◆ **STUDY MATERIAL**
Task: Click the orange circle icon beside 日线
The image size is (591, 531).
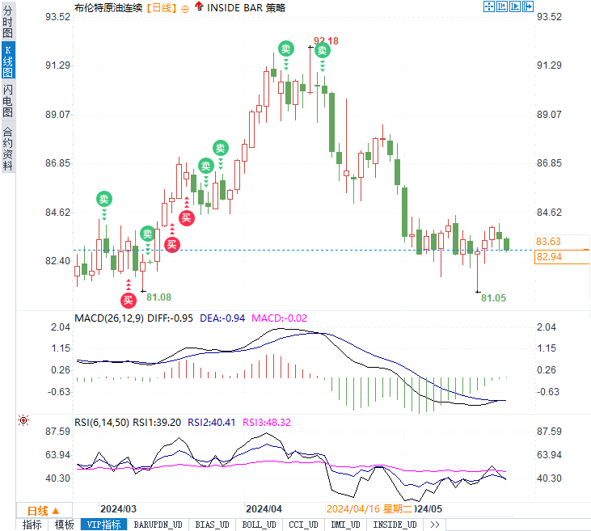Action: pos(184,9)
---
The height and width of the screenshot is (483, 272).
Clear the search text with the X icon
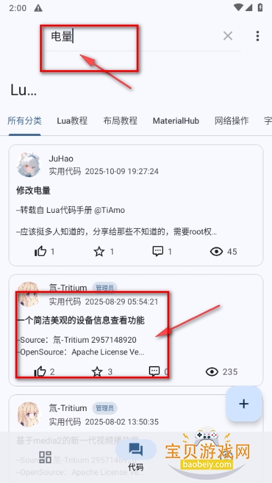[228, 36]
---
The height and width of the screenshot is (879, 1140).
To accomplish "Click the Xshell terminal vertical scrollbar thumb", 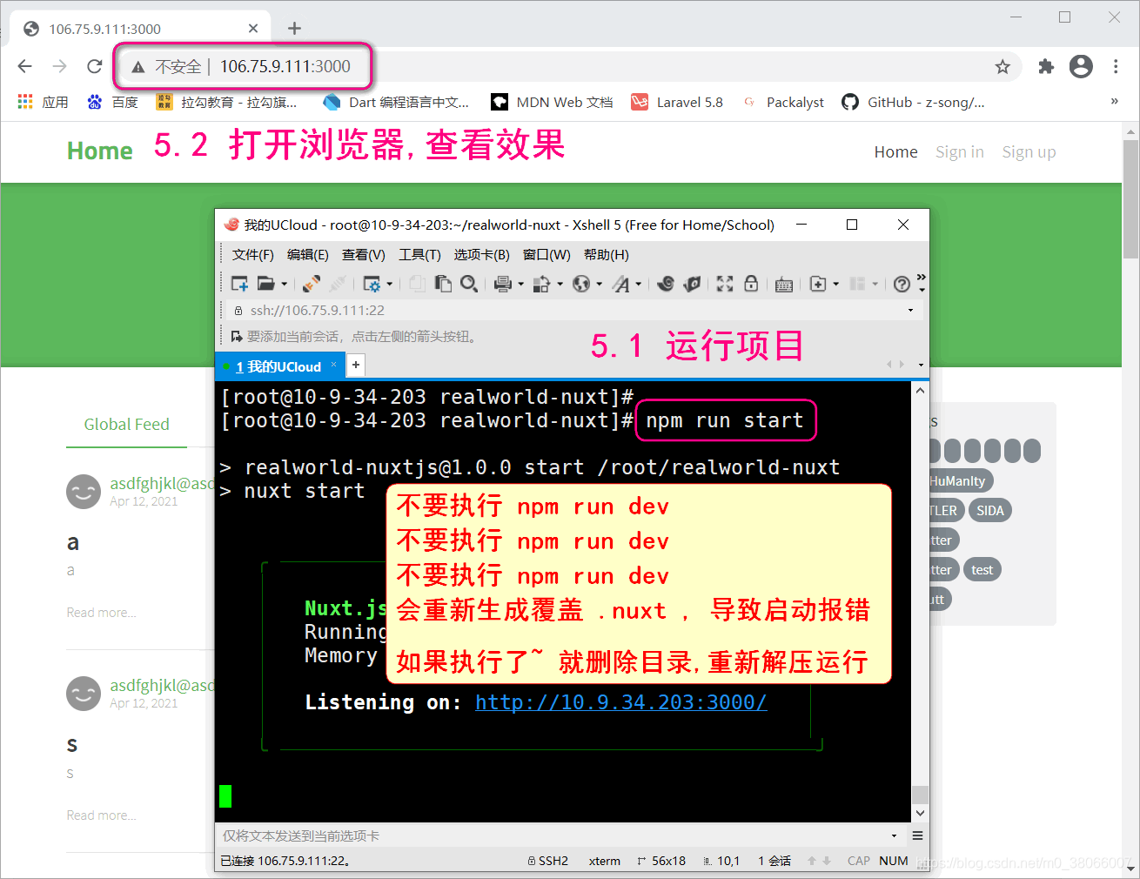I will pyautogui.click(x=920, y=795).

◆ **YOUR OBJECTIVE**
Look through the entries above and copy each line that has "width" in it.

◆ **RESULT OF THIS EXERCISE**
The height and width of the screenshot is (483, 272).
The height and width of the screenshot is (879, 1140).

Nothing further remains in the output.